Discussion and Broader Impact

This work challenges the traditional view that only increasing training size or model parameters can lead to improved performance in reasoning tasks. Instead, the paper illustrates that by intelligently managing the computation at test time—with minimal additional training data—it is possible to substantially boost performance. The methodological contributions offer a new direction for building more efficient and capable reasoning models. This has implications for applications where real-time performance and computational efficiency are important.

Moreover, the research demonstrates that complex reasoning capabilities may already be latent in large, pre-trained models. The role of fine-tuning with carefully selected data is to unlock or “activate” these capabilities.
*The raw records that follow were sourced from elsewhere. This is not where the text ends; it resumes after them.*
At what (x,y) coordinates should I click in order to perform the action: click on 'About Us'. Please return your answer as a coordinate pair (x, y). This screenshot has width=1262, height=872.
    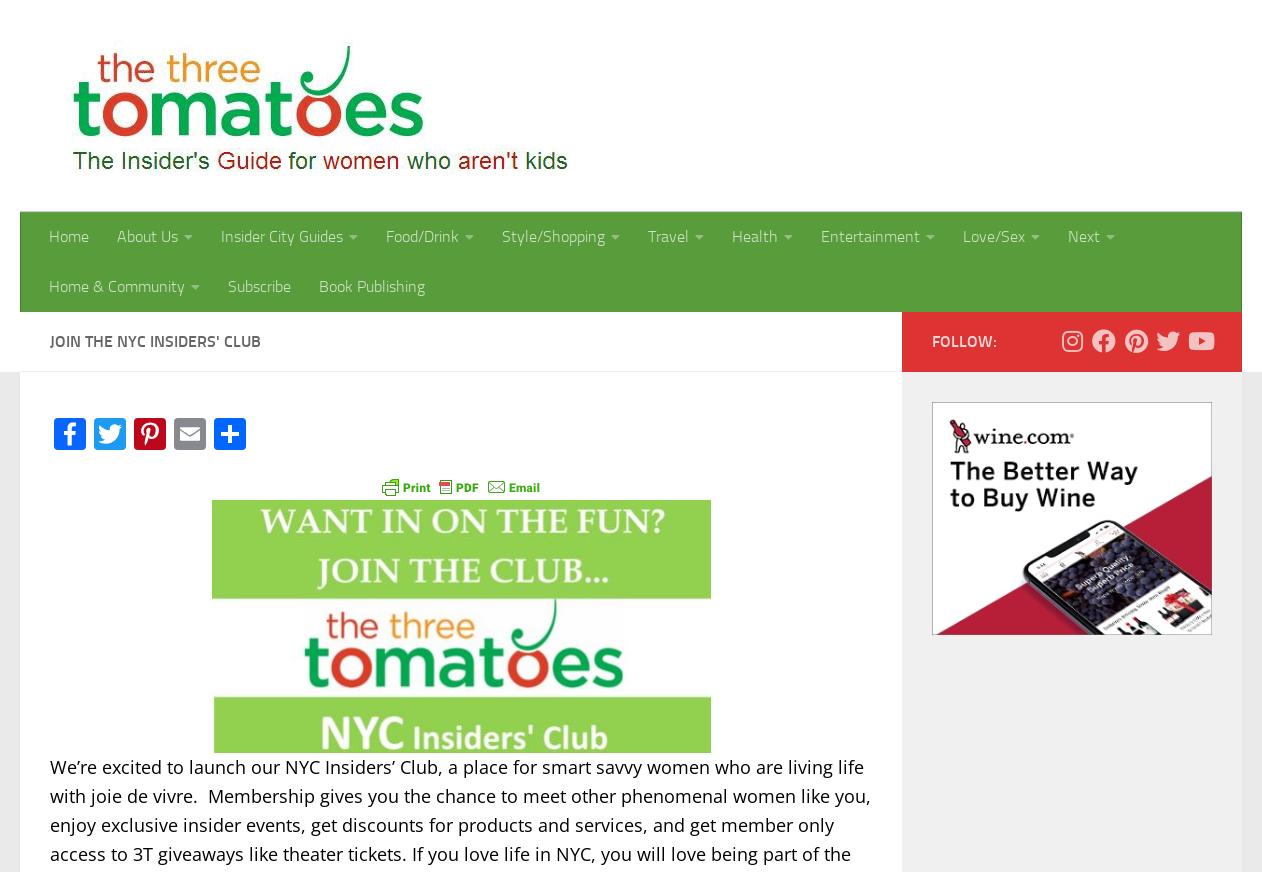
    Looking at the image, I should click on (146, 235). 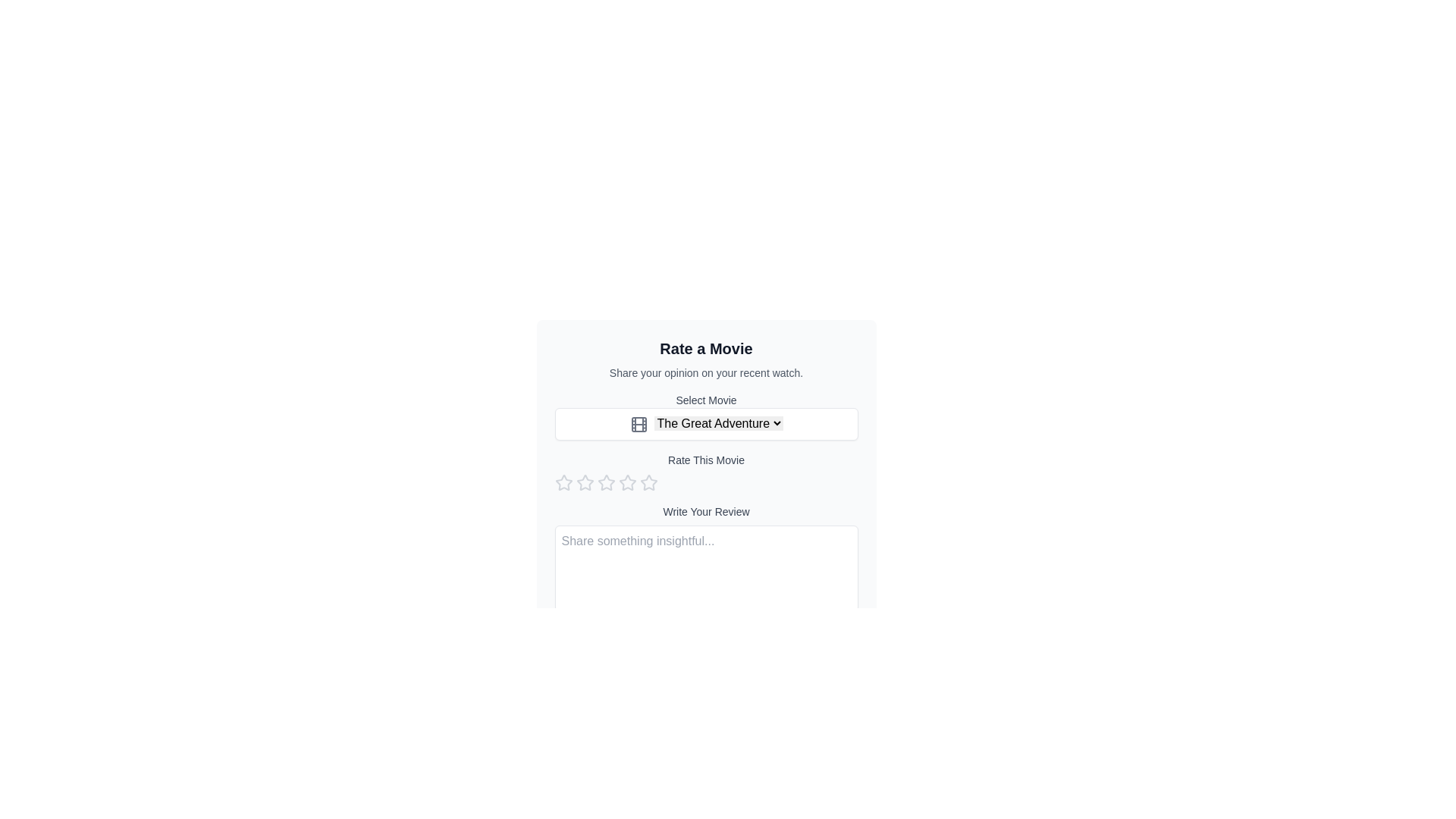 I want to click on the first Clickable star icon in the rating system for keyboard interaction, so click(x=563, y=482).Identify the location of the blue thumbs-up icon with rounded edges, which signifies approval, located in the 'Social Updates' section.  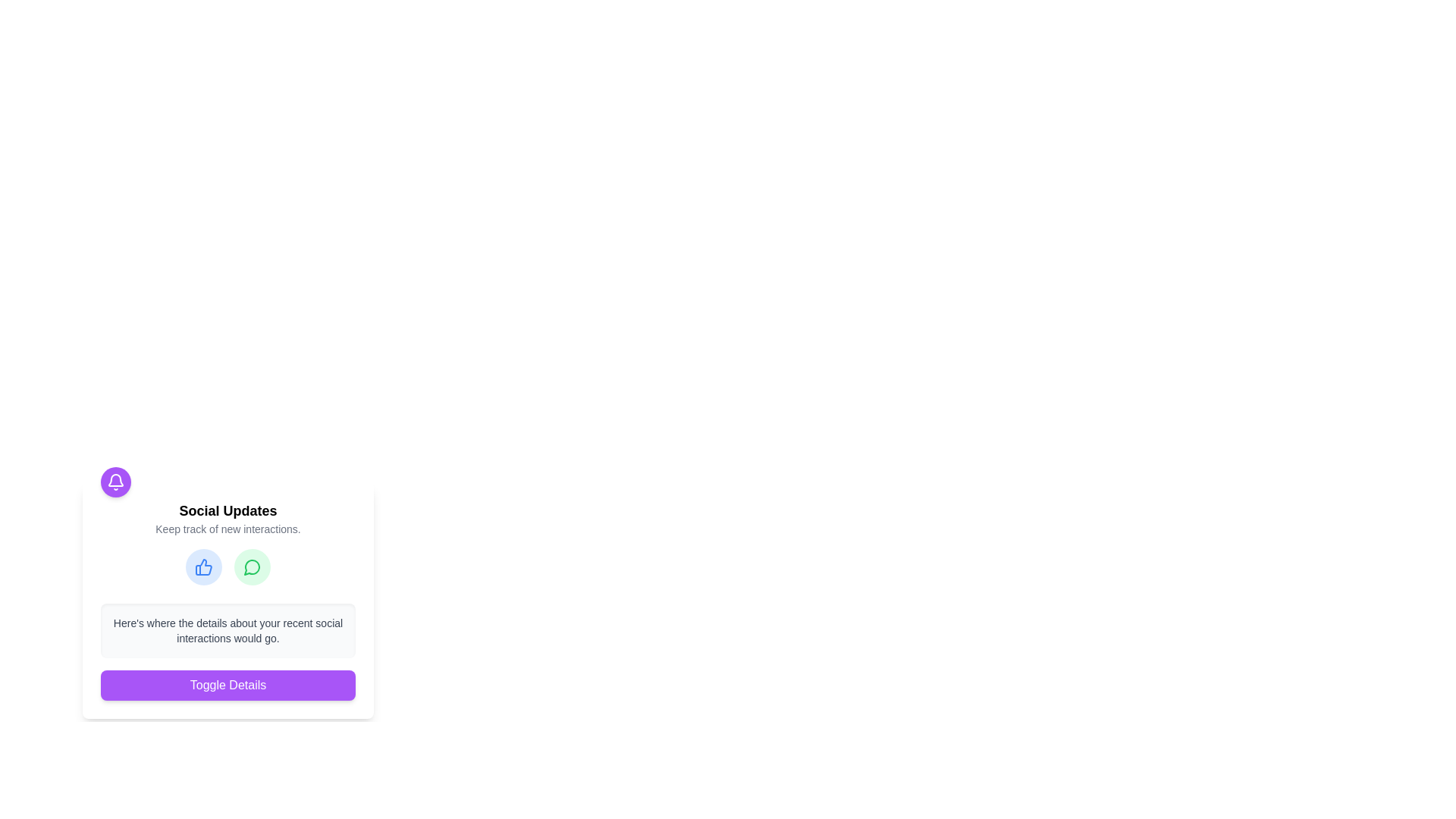
(202, 567).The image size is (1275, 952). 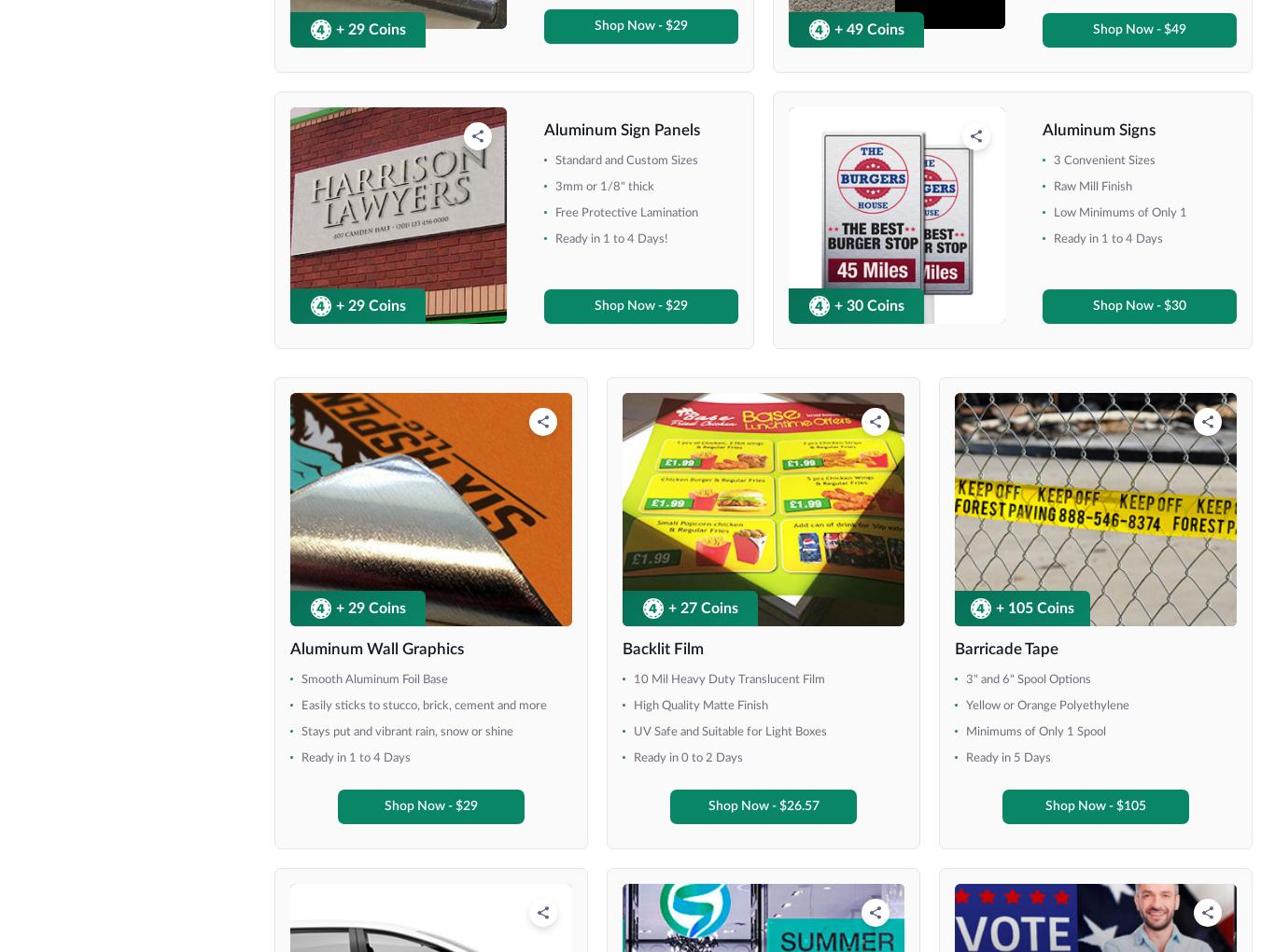 What do you see at coordinates (77, 11) in the screenshot?
I see `'18" x 36"'` at bounding box center [77, 11].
The approach also provides a transparent, open framework that could enable other researchers to build on these ideas, potentially leading to safer and more interpretable LLMs.


Conclusion

In summary, the paper presents a simple yet effective method—budget forcing—for improving the performance of LLMs by extending their reasoning process at test time. With just 1,000 carefully curated examples and a strategic method to control the computation during inference, the approach achieves strong results on difficult reasoning tasks. The work highlights the importance of sample efficiency and provides valuable insights into how test-time compute can be scaled to further enhance the capabilities of LLMs.